My point here is that we pay for interfaces during the maintenance of our software in the form of little inconveniences.

It’s not a lot, but it’s more than you think, and the more interfaces you use, the more pronounced the problem becomes.

Interface Segregation Principle

Another major issue I see with interfaces are violations of the Interface Segregation Principle (ISP). ISP is part of SOLID programming principles which are 5 principles to produce maintainable software over time.

Specifically, ISP talks about preferring many smaller interfaces around specialized tasks to one larger interface designed for a class that does many general things.

This principle frequently gets violated when developers add interfaces to an existing system. Typically they’ll go into a class and extract an interface for all public members, then replace usages of the class with usages of the interface.

It’s somewhat straightforward and easy to do and so the path of least resistance leads to giant interfaces such as IUserRepository instead of smaller interfaces like IUserValidator and IUserCreator.

There are a number of problems with these larger interfaces including:

  • They frequently demonstrate the problems listed in earlier sections
  • They make it hard to make new implementations due to the number of members that are part of the interface
  • They tend to be the only concrete implementation of that interface
  • It tends to promote classes that don’t adhere to the Single Responsibility Principle (another tenant of SOLID)

All told, large interfaces are a bad idea and tend to lead to maintenance headaches in the long term.

Inheritance vs Interfaces

So, if I’m cautioning on interfaces, what am I suggesting might be a better alternative?

Frequently when systems need a degree of flexibility in implementation, they don’t need complete flexibility like an interface provides. Often they just need a base class that can serve as a bit of a mini-contract for purposes of dependency injection or testing.

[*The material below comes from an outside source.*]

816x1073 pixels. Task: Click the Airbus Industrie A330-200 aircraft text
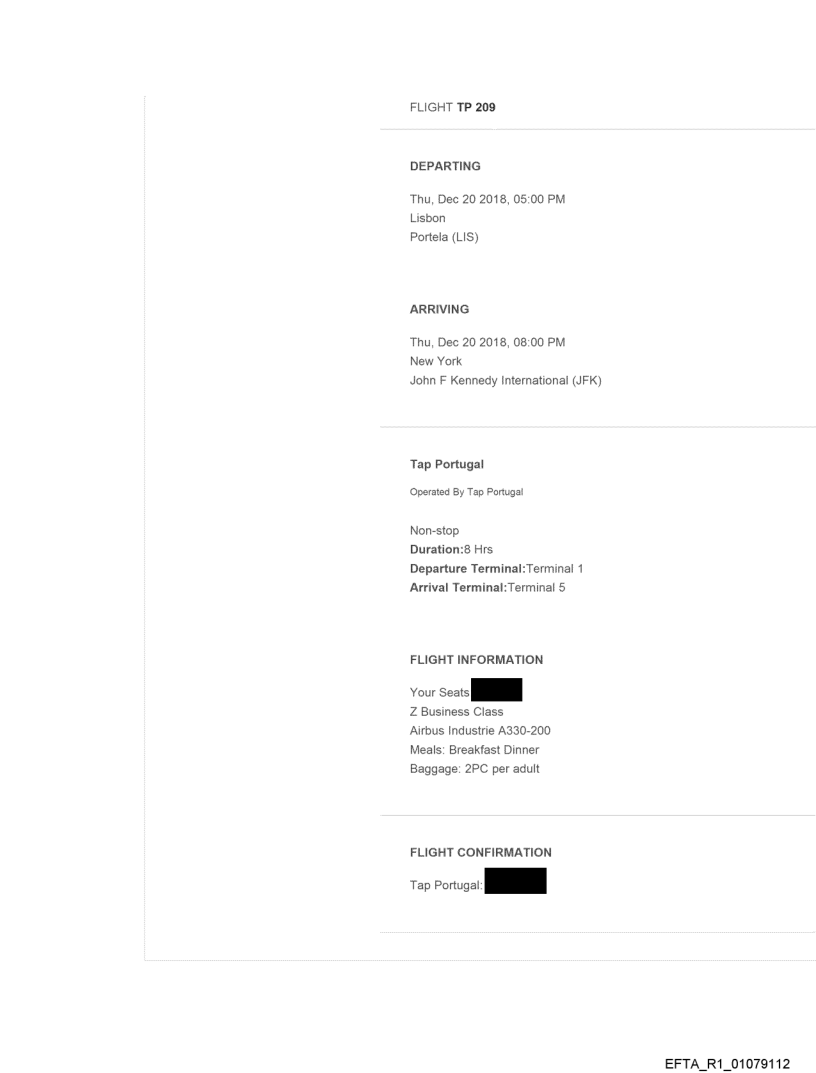coord(480,731)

Because of that, I advocate that any time you think about adding an interface, you consider instead if introducing or using an existing base class might be a better fit.

Some advantages that base classes can provide:

  • Navigation to a base class may actually navigate to a concrete or default implementation of a relevant method
  • Base classes provide a degree of code reuse / sharing that is not possible via interfaces
  • Base classes are slightly easier to refactor than interfaces

Of course, there are disadvantages and tradeoffs to consider:

  • Code in your base class will be present in any derived class unless overridden, which can constrain implementations too much
  • You don’t always control enough of the code to make base classes a viable option, or layer dependencies make this impossible
  • This can lead to too much “depth of inheritance” if there was already inheritance going on in your class hierarchy.

So, it’s a bit of a tradeoff as far as whether you use base classes or interfaces.

In general, I like to use interfaces for very small capabilities and tend to prefer base classes for things like configuring inversion of control containers.

Closing Thoughts

Your preferences are going to match your needs. All I ask is that you don’t just automatically assume “This should be an interface” or “This should be a base class” or even “I shouldn’t pass a concrete class into this method”.

Whether you optimize for flexibility, maintenance, rapid development, or something else is entirely up to you.

Everything has advantages and tradeoffs, and software engineering is about finding the right mix for your codebase.